WORK TO DO
Can you write out every one of the records below word for word, changing nothing?

* start *

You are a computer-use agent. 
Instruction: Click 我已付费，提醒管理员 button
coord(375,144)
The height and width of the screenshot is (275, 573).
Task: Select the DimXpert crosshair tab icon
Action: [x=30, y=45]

* end *

RESULT OF THIS EXERCISE
You are a computer-use agent. 
Instruction: Click 我已付费，提醒管理员 button
coord(375,144)
The height and width of the screenshot is (275, 573).
Task: Select the DimXpert crosshair tab icon
Action: [x=30, y=45]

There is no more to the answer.